Right. In spite of creative license, filmmakers are free to weave whatever fantastical tale they want around any story, including the Bible, the Torah, or any Sacred Scripture, or just anything they believe in.

But therein lies the problem. Everyone has a belief system. And applying an ancient, faith-based one to a postmodern one, wrought in the forging process, plays and plays havoc with people’s deeply held beliefs, traditions and narratives.

So, Darren Aronofsky takes great liberties in his whole portrayal of scriptural account of the Great Flood, especially its central figure.

And pity poor Noah for the way Aronofsky – in the person of Russell Crowe – chooses to depict him…

How embarrassing to see the feverish, self-righteous and almost maniacal Noah portrayed on the screen – a man so deluded by a supposed mission from God that he comes seconds away from murdering his infant grandchildren.

And here Rabbi Blech makes a most important point.

The Noah of the movie is not a depiction but rather a distortion of the Torah figure chosen to be spared by the Almighty and with his family to begin the story of mankind anew. To know that millions of viewers, after seeing this film, will internalize Russell Crowe’s Noah as well as many other parts of the film’s storyline that have no basis in the Bible or any other reputable sources should be cause for much concern by all those respectful of Torah and the guardianship of its truths.

It was precisely in this spirit that the prophetic sages of the Jewish people years ago proclaimed the day of the first translation of the Torah into another language, the Septuagint, as a day (of) fasting. What troubled them was that a translation might become considered as much the word of God as the original text. Just imagine how they would’ve felt about a film that transforms a biblical story into a work of personal imagination with a contemporary agenda that bears no relationship to the original.

That’s representative of many other reviews, blogs and social network posts on this film that was considered a ‘dog’ by its investors, according to Hollywood insiders, unless it could whip up Christian reactions to it and cause a buzz. That seemed to have worked.

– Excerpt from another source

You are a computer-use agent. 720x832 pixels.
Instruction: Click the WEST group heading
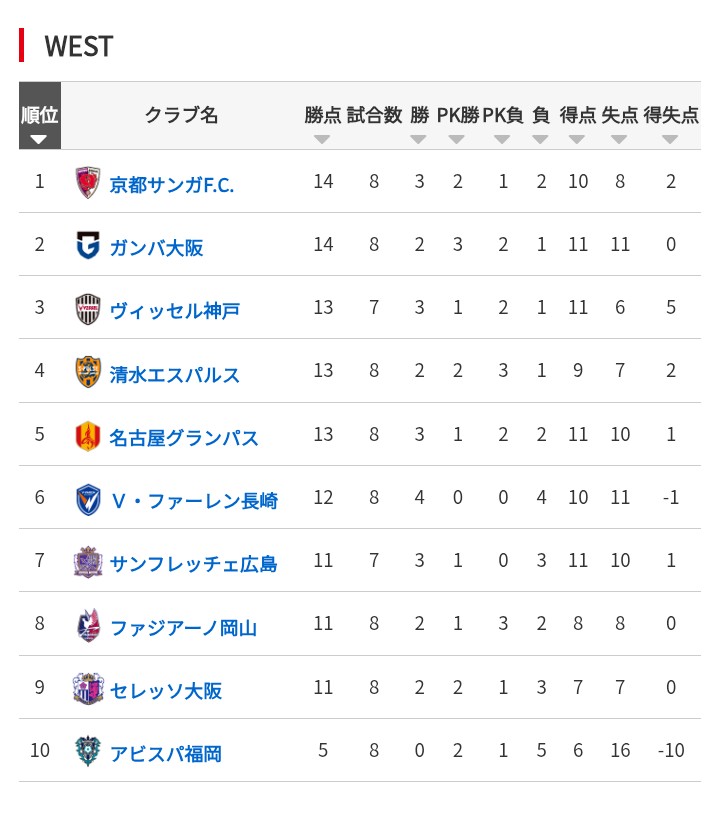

Hollywood insider Brian Godawa has been out in front of this from its pre-release through the first week it hit the screens.

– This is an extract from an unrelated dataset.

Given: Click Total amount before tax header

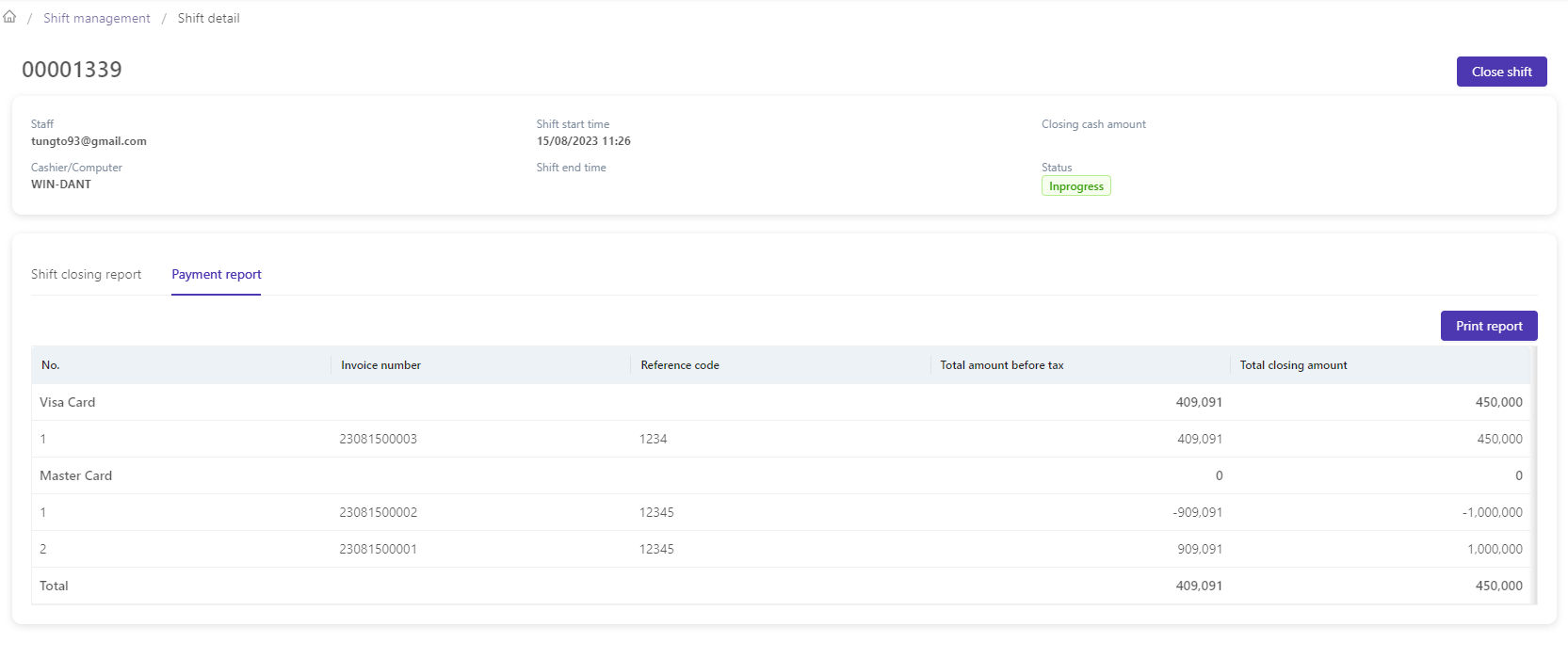Looking at the screenshot, I should (x=1001, y=365).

The Noah movie is ugly. It’s anti-human exceptionalism. It’s enviro-agitprop. And it’s poorly done. I can’t recommend this movie, not just because of it’s godawful theology (or should I say “earthology”), but because it’s godawful filmmaking. Like The Last Temptation of Christ. All the controversy overshadowed the fact that it was just plain terrible storytelling. Same here.

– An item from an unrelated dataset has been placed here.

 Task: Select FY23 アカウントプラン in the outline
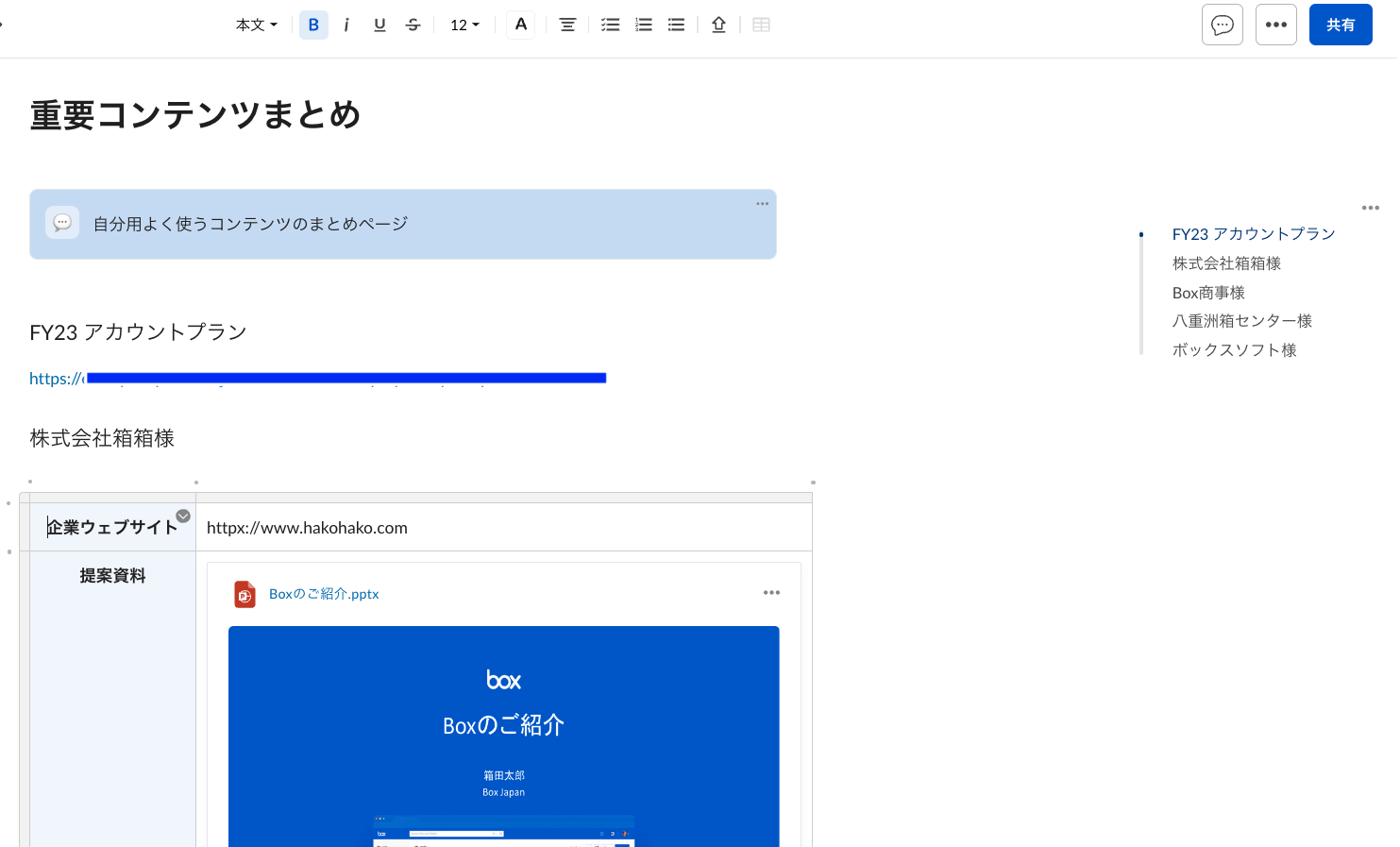point(1254,233)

And people complain about Christian movies being so bad because they are agenda driven while suffering from poor storytelling and preachiness. Well, how about a new term: “Bad atheist movies” that suffer from poor storytelling and preachiness.

That’s some candid analysis. So is this:

Christians, you are tools being played if you think that this movie is anything BUT a subversion of the Biblical God and an exaltation of environmentalism and animal rights against humans. Don’t listen to those who say that hurting the earth is just part of the sins of mankind in the story. No matter what “sins” of man that are portrayed in this story, they are clearly only expressions of the ultimate sin, which is to sin against the earth. Every time it talks about man’s sin and God’s intent, the context is always “creation” not God, and not man as God’s image. The guy who preaches “man as God’s image” is the villain. “Creation” as in “Nature” is the metanarrative here, NOT God.

For those of you Christians who are fooling yourselves, just ask yourself this: Does Aronofsky believe in the God of the Bible as holy or in the earth as holy? I think you know the answer. And it ain’t both.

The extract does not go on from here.